An insolvent liquidation can start by the Court making a winding-up order (a compulsory liquidation), or by the shareholders passing a resolution to wind-up and then by meetings of members and creditors being held (a creditors voluntary liquidation).
Liquidation proceedings are regulated by the Insolvency Act 1986, and a petitioning creditor need only have a debt of £750. However, there is no Official Receiver in Scotland and a liquidator may only accept appointment if the petitioning creditor agrees to meet any shortfall in his costs. We are prepared to act as Provisional Liquidators to determine if there are any assets before the decision need to be taken whether to seek a winding up order.
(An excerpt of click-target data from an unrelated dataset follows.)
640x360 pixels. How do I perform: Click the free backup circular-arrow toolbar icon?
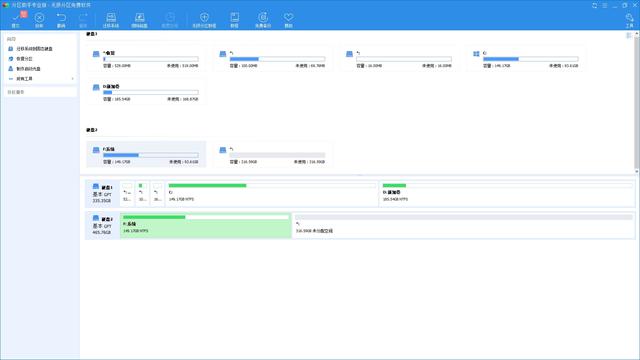click(x=263, y=19)
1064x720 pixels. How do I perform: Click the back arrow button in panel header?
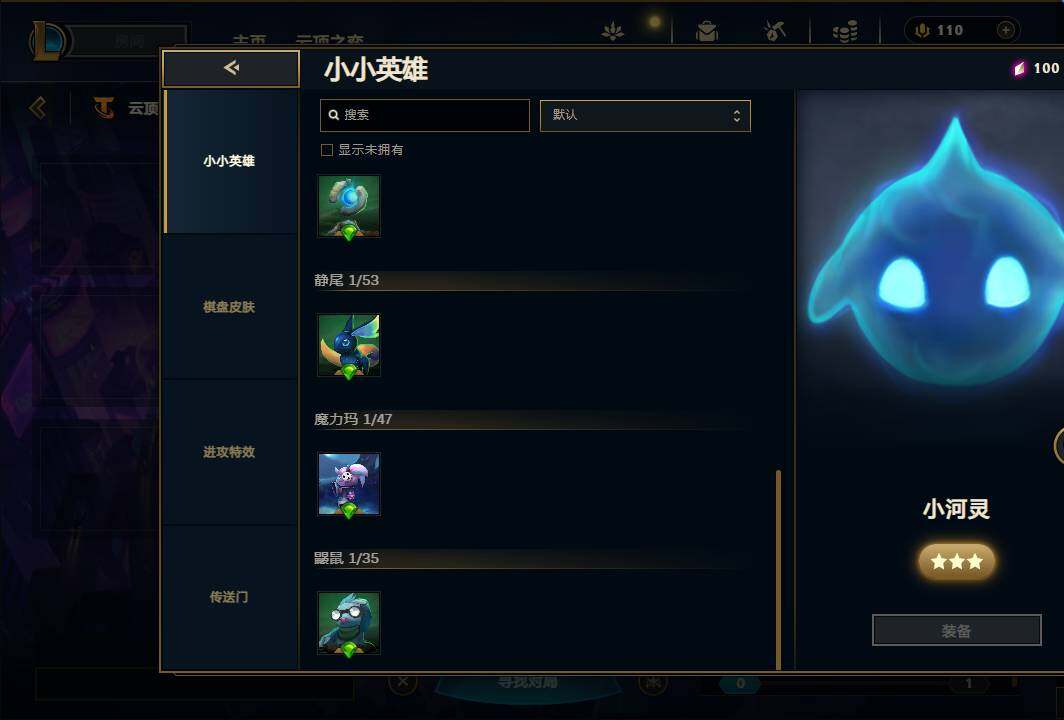tap(231, 68)
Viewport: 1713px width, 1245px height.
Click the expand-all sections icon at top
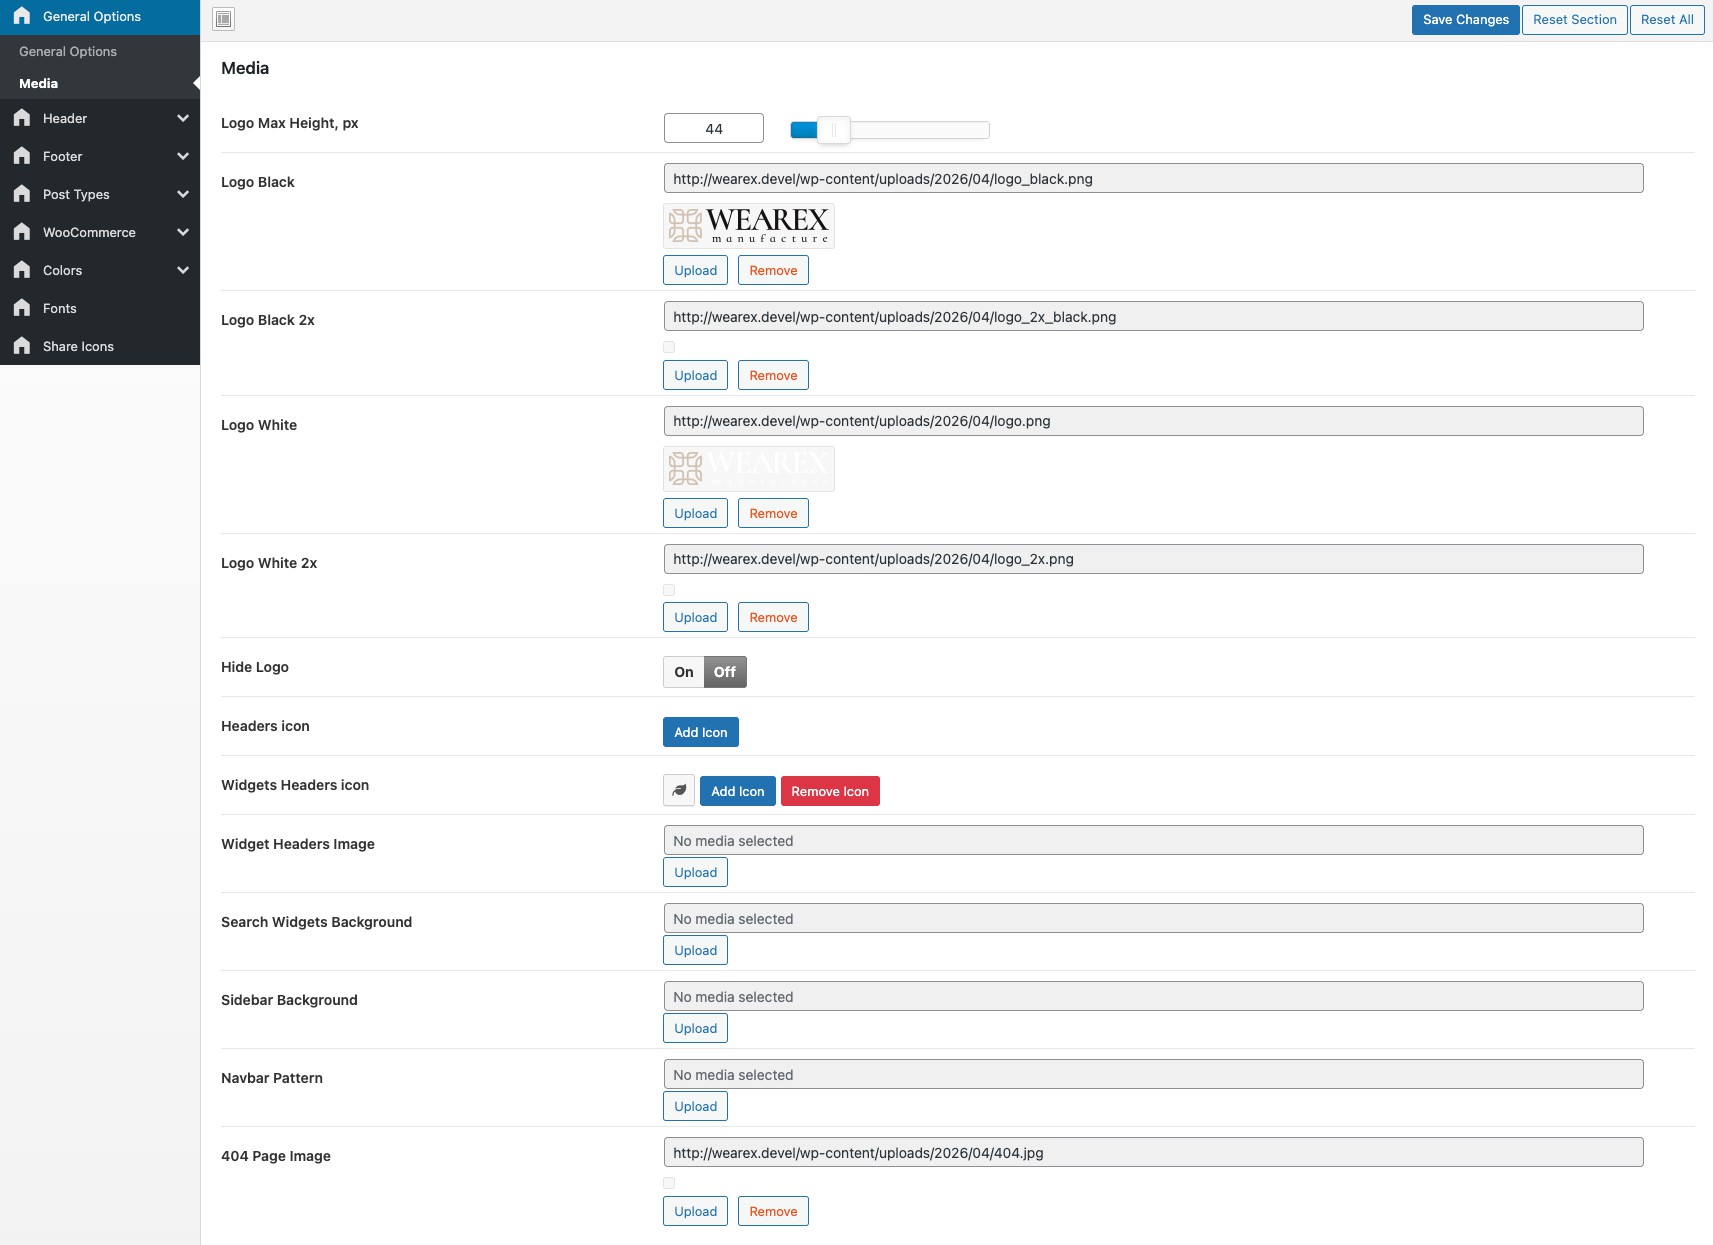tap(224, 19)
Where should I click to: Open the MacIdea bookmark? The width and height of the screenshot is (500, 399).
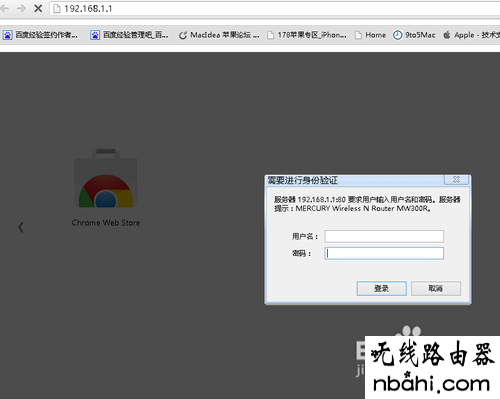tap(219, 35)
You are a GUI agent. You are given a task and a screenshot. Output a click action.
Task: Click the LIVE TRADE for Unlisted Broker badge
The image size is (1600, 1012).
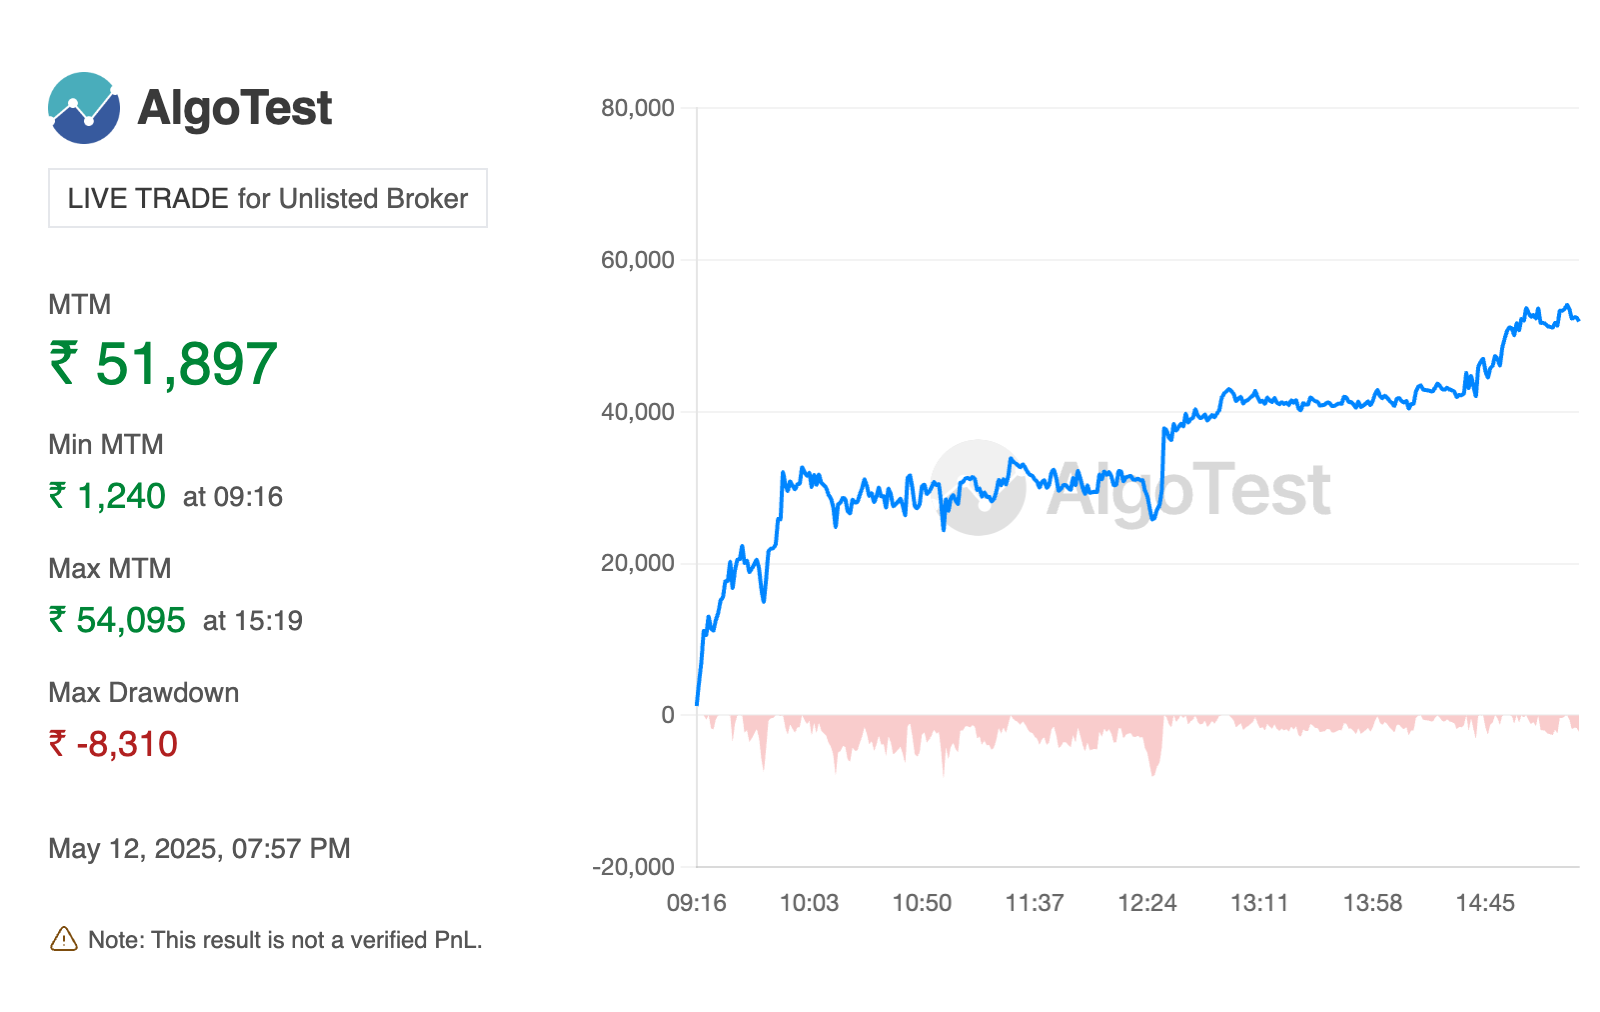pos(268,198)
However, some Sheriff Courts disapprove of this speculative appointment and in this event - for a company which is continuing to trade - we would recommend seeking the appointment of an Interim Liquidator, but withholding advertisement until the debtor company has the opportunity to respond to a faxed copy of the proposed advertisement.
Duties of the Liquidator
A provisional liquidator can be appointed to safeguard the assets whilst the Court decided what to do. When it makes a winding-up order the Court appoints an interim liquidator who has to call a meeting of creditors. The creditors then get to vote on who the liquidator is going to be.
The liquidator is appointed to wind-up the company’s affairs. He usually has to sell the company’s assets, but if authorised to do so he can distribute the assets of the company in specie. The expenses of the liquidation are paid first, and thereafter dividends are paid to creditors. If there are surplus funds, these are distributed to the shareholders.
Liquidations have to be advertised in the Edinburgh Gazette, as well as notice being filed with the Accountant in Bankruptcy.
The liquidator has to send the Statement of Affairs to the Accountant in Bankruptcy. He also has to lodge accounts after 12 months, and every six months thereafter. When the liquidation is complete, a final return is sent in. The company is usually dissolved three months after the final return. Copies of the documents are available from the Accountant in Bankruptcy.